Ce que le livre raconte, au fond, ce n’est pas seulement une page de l’histoire des sciences. C’est la naissance d’un mythe. Le mythe d’un pays qui veut tout nommer, tout posséder, tout classer. Le mythe d’une science qui se rêve pure mais se nourrit d’ambition et de désir de reconnaissance. Chez Benjamin Hoffmann, la paléontologie n’est jamais abstraite c’est une passion qui devient obsession aux regards fiévreux.
La force du récit tient à ce décalage vertigineux. Les os sont immobiles, patients, indifférents. Les hommes, eux, s’agitent. Ils brûlent. Ils se déchirent pour inscrire leur nom à côté de celui d’une créature disparue depuis des millions d’années. Que vaut la gloire humaine face au temps géologique ?
Les figures historiques qui traversent le roman élargissent le cadre sans le diluer. La conquête de l’Ouest et la conquête du passé se répondent. Extraire un fossile devient un geste politique autant que scientifique.
L’auteur ne transforme pas ses savants en monstres. Il explore leurs failles, leurs fragilités, leur besoin presque enfantin d’être reconnus. Il montre comment l’admiration peut se muer en haine, comment l’émulation devient obsession. La rivalité n’est pas seulement professionnelle : elle est intime.
En creusant l’histoire des dinosaures, le roman met à nu quelque chose de très humain : notre incapacité à accepter de vivre dans l’ombre d’un autre. Nous voulons laisser une trace. Nommer, classer, posséder. Comme si donner un nom à un os pouvait nous sauver de l’oubli.

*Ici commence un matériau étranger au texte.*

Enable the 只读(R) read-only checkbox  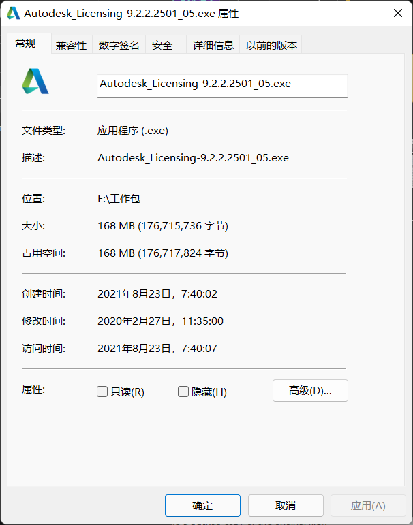[102, 392]
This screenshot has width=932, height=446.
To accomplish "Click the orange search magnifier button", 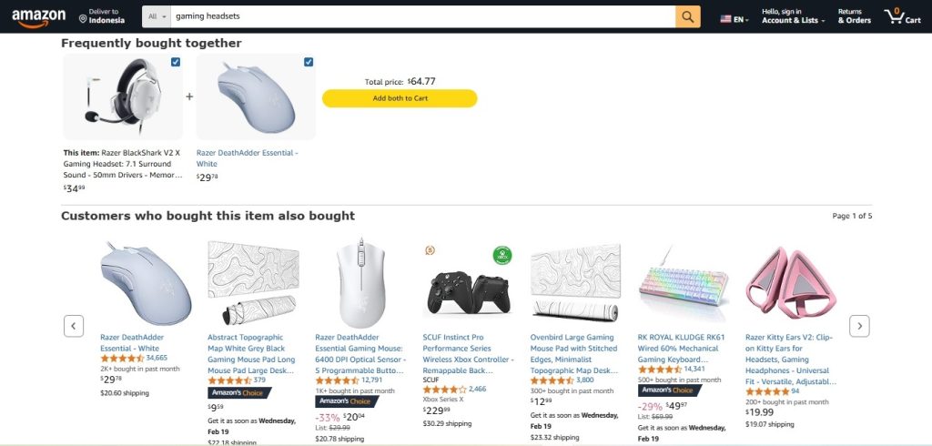I will (x=688, y=16).
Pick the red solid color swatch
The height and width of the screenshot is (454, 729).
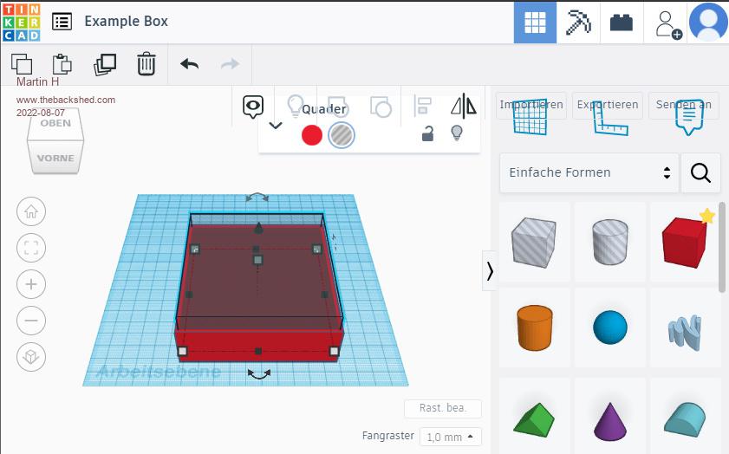pos(312,134)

Et peut-être que la véritable guerre n’est pas celle des fossiles. Elle est celle que nous menons contre le temps.
Et c’est là que le roman déborde son XIXᵉ siècle. Car cette Amérique qui s’invente un récit héroïque en accumulant les trophées, en médiatisant ses exploits, en transformant la science en spectacle, n’est pas si éloignée de celle que nous observons aujourd’hui. La compétition permanente, la mise en scène du succès, la bataille pour la visibilité – tout cela trouve dans cette “guerre des os” un miroir troublant. On croyait lire une querelle d’érudits ; on découvre une matrice du présent.
Lire La Guerre des os, c’est accepter d’entrer dans cette tension entre savoir et pouvoir, entre fascination et domination avec une passion qui devient obsessionnelle.
Un roman érudit, ample et incisif, qui donne à lire pour ce qu’il raconte du passé et du présent, et qui invite à regarder autrement les vitrines des musées comme les mythologies contemporaines.